The alert condition is a ts() expression that defines the threshold for an alert.

  • If an alert’s Condition field is set to a conditional expression, for example ts("requests.latency") > 195, then all data values that satisfy the condition are marked as true (1) and all data values that do not satisfy the condition are marked as false (0).
  • If the Condition field is set to a ts() expression, for example ts("cpu.loadavg.1m"), then all non-zero data values are marked as true and all zero data values are marked as false. If there is no reported data, then values are neither true nor false.

An alert fires when a metric stays at a value that indicates a problem for the specified amount of time.

  • A classic alert send a notification with the specified severity to all specified targets.
  • A multi-threshold alert allows you to specify multiple severities and a different target for each severity. Each target is notified if the condition is met when the alert changes state.

Alert Target

Each alert is associated with one or more alert targets. The alert target specifies who to notify when the alert changes state.

  • For classic alerts, you specify a severity and one or more corresponding alert targets. You can set up email, PagerDuty, and custom alert targets.
  • For multi-threshold alerts, you can specify a different alert target for each threshold, for example, an email target when the alert reaches the INFO threshold and a PagerDuty target when the alert reaches the SEVERE threshold. You can specify only custom alert targets, but it’s easy to set up a custom email or PagerDuty alert target.

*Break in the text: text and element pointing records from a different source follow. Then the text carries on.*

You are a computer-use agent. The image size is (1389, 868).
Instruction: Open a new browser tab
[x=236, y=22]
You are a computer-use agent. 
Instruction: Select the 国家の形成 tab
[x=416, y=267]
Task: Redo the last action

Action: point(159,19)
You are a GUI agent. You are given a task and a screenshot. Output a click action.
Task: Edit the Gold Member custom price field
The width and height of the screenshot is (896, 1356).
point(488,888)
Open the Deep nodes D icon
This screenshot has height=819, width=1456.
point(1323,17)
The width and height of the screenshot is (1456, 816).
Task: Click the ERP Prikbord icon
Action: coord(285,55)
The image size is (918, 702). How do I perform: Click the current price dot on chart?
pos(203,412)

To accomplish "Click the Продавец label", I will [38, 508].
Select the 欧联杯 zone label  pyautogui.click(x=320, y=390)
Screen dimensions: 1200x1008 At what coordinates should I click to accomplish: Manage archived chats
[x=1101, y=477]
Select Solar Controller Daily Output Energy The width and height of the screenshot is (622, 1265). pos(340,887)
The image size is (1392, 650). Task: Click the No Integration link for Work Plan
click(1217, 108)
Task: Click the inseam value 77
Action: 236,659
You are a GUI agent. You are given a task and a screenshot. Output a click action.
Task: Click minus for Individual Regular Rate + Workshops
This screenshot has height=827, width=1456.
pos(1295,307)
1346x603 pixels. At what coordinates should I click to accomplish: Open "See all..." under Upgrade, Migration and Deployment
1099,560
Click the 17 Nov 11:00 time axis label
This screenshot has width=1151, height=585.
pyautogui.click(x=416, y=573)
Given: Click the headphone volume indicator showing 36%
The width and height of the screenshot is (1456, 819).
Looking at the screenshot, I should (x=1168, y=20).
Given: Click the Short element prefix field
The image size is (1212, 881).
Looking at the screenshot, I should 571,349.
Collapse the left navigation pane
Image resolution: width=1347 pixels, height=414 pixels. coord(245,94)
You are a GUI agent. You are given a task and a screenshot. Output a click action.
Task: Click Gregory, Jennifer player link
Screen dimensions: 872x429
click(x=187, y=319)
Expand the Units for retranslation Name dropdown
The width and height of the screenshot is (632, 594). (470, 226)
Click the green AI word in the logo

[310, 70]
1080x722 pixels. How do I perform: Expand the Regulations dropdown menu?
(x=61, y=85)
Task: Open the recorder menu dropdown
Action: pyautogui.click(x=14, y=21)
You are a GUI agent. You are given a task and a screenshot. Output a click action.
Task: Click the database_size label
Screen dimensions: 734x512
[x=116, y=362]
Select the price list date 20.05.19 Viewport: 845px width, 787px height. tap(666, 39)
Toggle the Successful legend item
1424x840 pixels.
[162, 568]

The maximum number of email alert targets is 10 for classic alerts and 10 per severity for multi-threshold alerts. If you exceed the number, you receive a message like the following:

{"status":{"result":"ERROR","message":"Invalid notification specified: null","code":400}}

How Alerts Work Video

In this video, Clement explains how classic alerts work:

In this video, Jason explains classic alerts while he’s showing them in the UI:

Creating an Alert

You can create a classic alert with a single severity level (e.g. SEVERE) or a multi-threshold alert, which allows you to customize alert behavior for different thresholds. For each threshold, you select a corresponding severity and one or more targets to notify in case the threshold is met.

Creating a Classic Alert

Required fields for a classic alert are:

  • Alert name (default is New Alert)
  • Alert condition
  • Alert severity

You also specify one or more alert targets to notify when the alert fires.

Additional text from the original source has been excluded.